Simply put, I have a bunch of acquantices at school but we never hang out outside of school or anything. I don't talk very much and I am usually shy; whenever I do talk it's to my acquantices. How can I turn these acquantices into friends?
Simply put, I have a bunch of acquantices at school but we never hang out outside of school or anything. I don't talk very much and I am usually shy; whenever I do talk it's to my acquantices. How can I turn these acquantices into friends?
Look into/ask them about what events they're up to and just go there?
Most people I know in my uni course limit their outings to visiting bars and nightclubs, which bores me, so I've met up with other people who prefer other things, and I met them through random encounters or joining groups/societes (which only really works at a uni, not schools) and sports clubs.
" Nothing is a waste of time, if you use the experience wisely."
=> Auguste Rodin
you: (casually) "Hey, what do you guys like to do for fun?"
them: "Ahh, we go snowboarding all the time."
you: "Oh cool, I have never snowboarded before. You guys should teach me."
Basically, try to get yourself in a situation where you hang out outside of school. A friendship could initiate frome that
How can I ask people to hang out without sounding too desperate/needy? There's going to be a concert this Monday and all of are going to it; one of them at lunch a couple of weeks ago said that I should go, but I don't listen to that particular band.
Go anyways, should still be a good time, right?
And if you accept they will be more inclined to invite you to outings in the future.
You're not going to sound to desperate and needy asking people to hang out with you! As long as you don't plead and then get majorly disappointed when they decline. Just be easy going.
Go to this concert...who cares about the band. Go for the social aspect. Friendships are built upon things people have in common, shared experiences and the ability to relate. Going to this concert (and any other outing) will provide something that will relate you to these people...you'll build experiences together that will give you something to talk about with them, (lack of things to talk about is a major friendship blocker) and will give you a kick-start in organising other get-togethers.
I have no idea where this concert is, no way to contact any of them, and I don't drive. So the concert's out of the question. I'll probably ask them about a future concert whenever.

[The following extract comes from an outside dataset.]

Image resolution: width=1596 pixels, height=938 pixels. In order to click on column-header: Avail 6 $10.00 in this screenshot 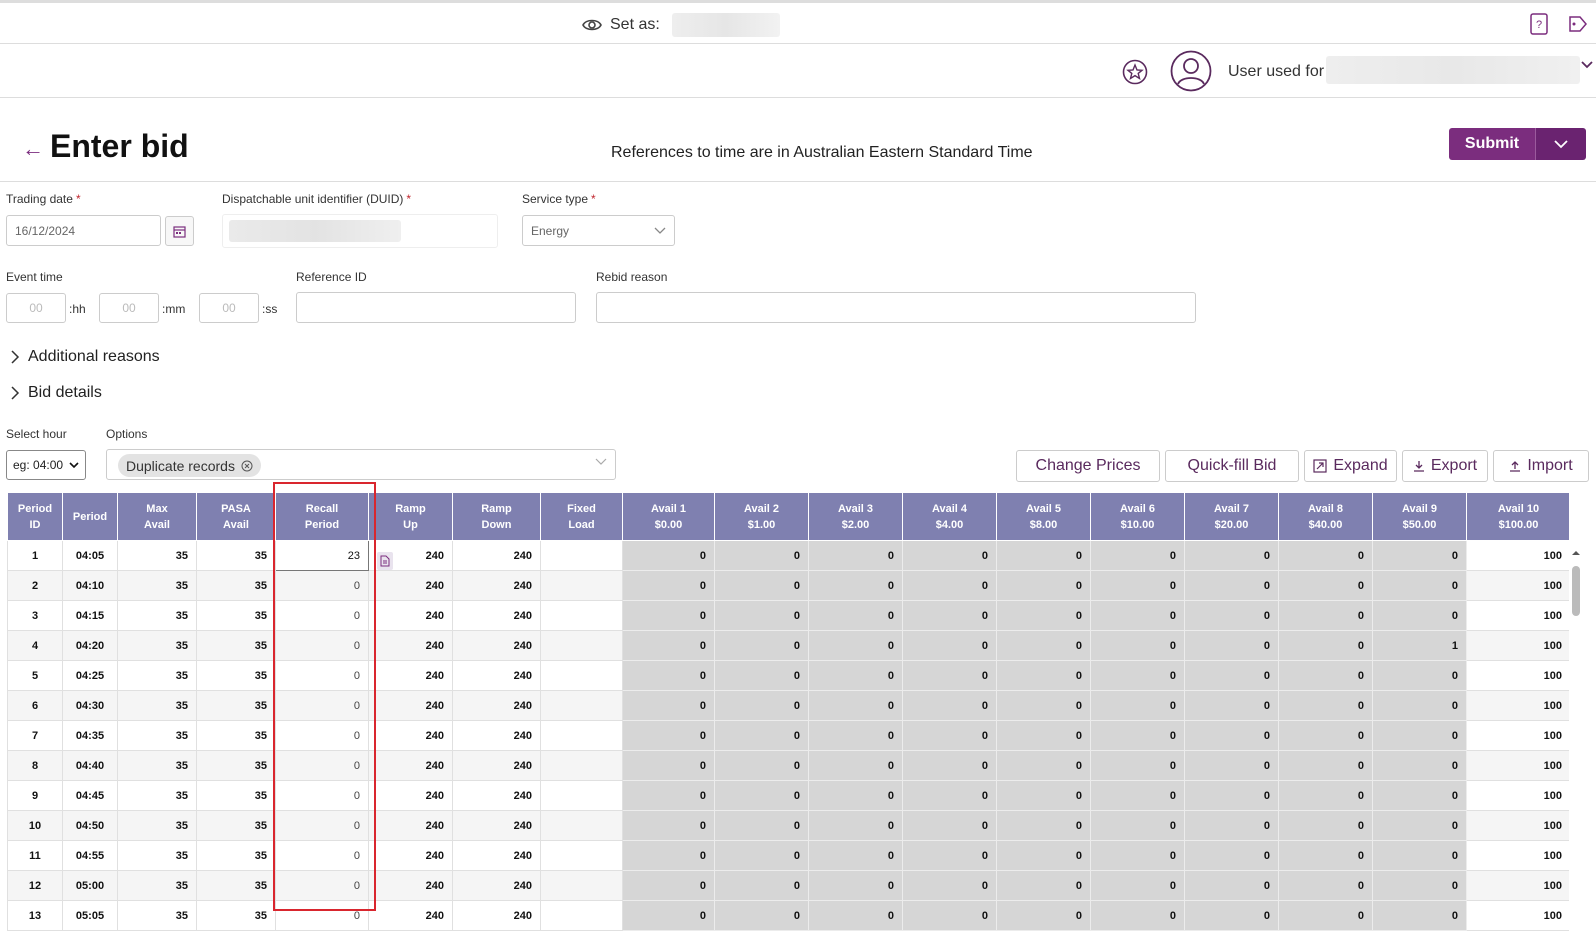, I will do `click(1138, 516)`.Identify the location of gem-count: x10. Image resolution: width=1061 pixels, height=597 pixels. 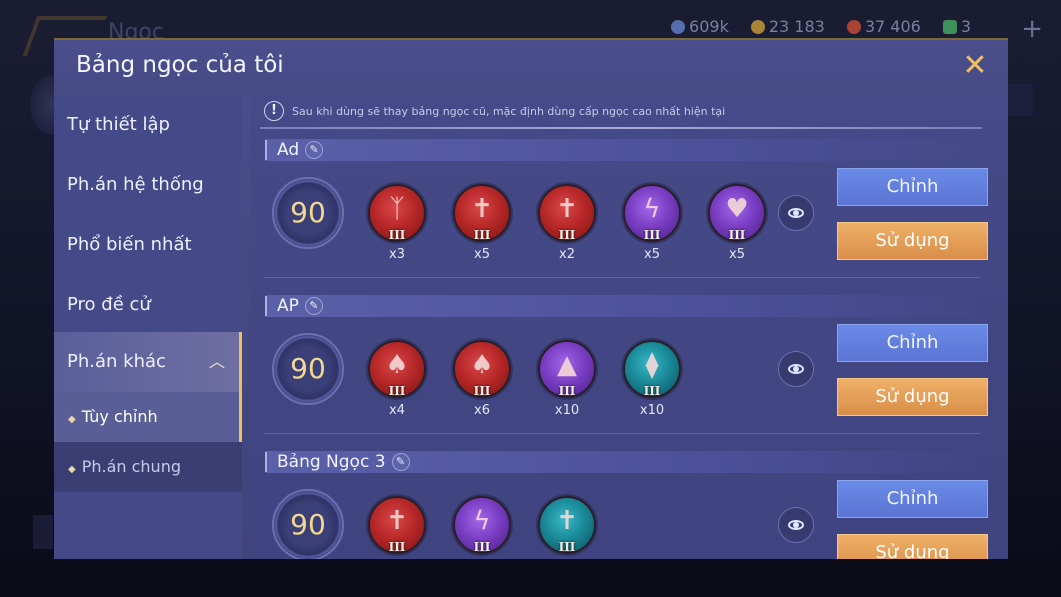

It turns out that half of them didn't even go to the concert. Weird. This is going to seem loser-ish, but is there a way that I can change my attitude? Sometimes I feel happy and in a good mood but then I suddenly get into a bad mood. It might have something to do with me being severly (and I mean severly) obese (305 pounds, trying to lose weight now). I just hate being all alone and not having any friends, and I'm a senior in high school. How can I change myself?
I'd always advocate joining a club for something you're interested in. The more senior team members will teach you and you'll work together with people of your level; it's a great way to meet people and do things outside of school.
You don't have to wait for them to ask you about a concert either. You could just ask them if they want to go see a movie together Friday night - James Bond is coming out soon, and it's always a good movie to watch with a large group of people.
The main thing to remember is that with a large group of friends, not everyone's going to be into the same bands or activities all the time. The thing about friends is even if you're not into something 100%, you go and enjoy it anyway, as a bonding event. They'll do the same for you. The more important thing is building experiences together.
Build up your network. If you're not interested in a concert, ask them for their phone # and say you're not sure but will call once you decide. If you end up not going, call and apologize, say you'll go next time, so they have your number as well. Next time you have their contact information and can ask them to hang out whenever, and vice versa.
As for being moody, there's not much you can easily do about that. I have the same problem sometimes. I have some activities I do when I'm feeling antisocial, like reading or listening to music or something. The key here is to time it - make sure you don't let yourself indulge in being alone too long. After an hour or two of being moody, call up someone (whose number you now have!) and ask if they want to come over and play this cool new Xbox game you got (or meet up at the mall, if that's more your thing - just make sure you do something social).
Well, I'm in the art club at my school. There's these two cute girls that're in it that are also in my art class. One of them has a boyfriend, but I don't know about the other. How could I go about being friends with them? There's another girl that sits across from at our lunch table; she's also in my first period class. I think I'm starting to like her a bit; the other day when we were leaving lunch she like pushed herself into me and I pushed back at her; like just playing around.
Does she make good art?
Don't expect anything.
The one with the boyfriend is great at drawing (I sit beside her in class). I haven't really seen any art from the other one, though.
why don't YOU ask them to go out for lunch or something. make the first move and they'll start to feel more comfortable around you.
raverboy
...this is just my perspective on the situation...
I don't really talk to them all that much, so it'd be kind of weird asking them to go somewhere with me. I've been kind of infatuated with one of them since a few weeks ago when we had to draw each other in art class; we were laughing and smiling through about the whole thing.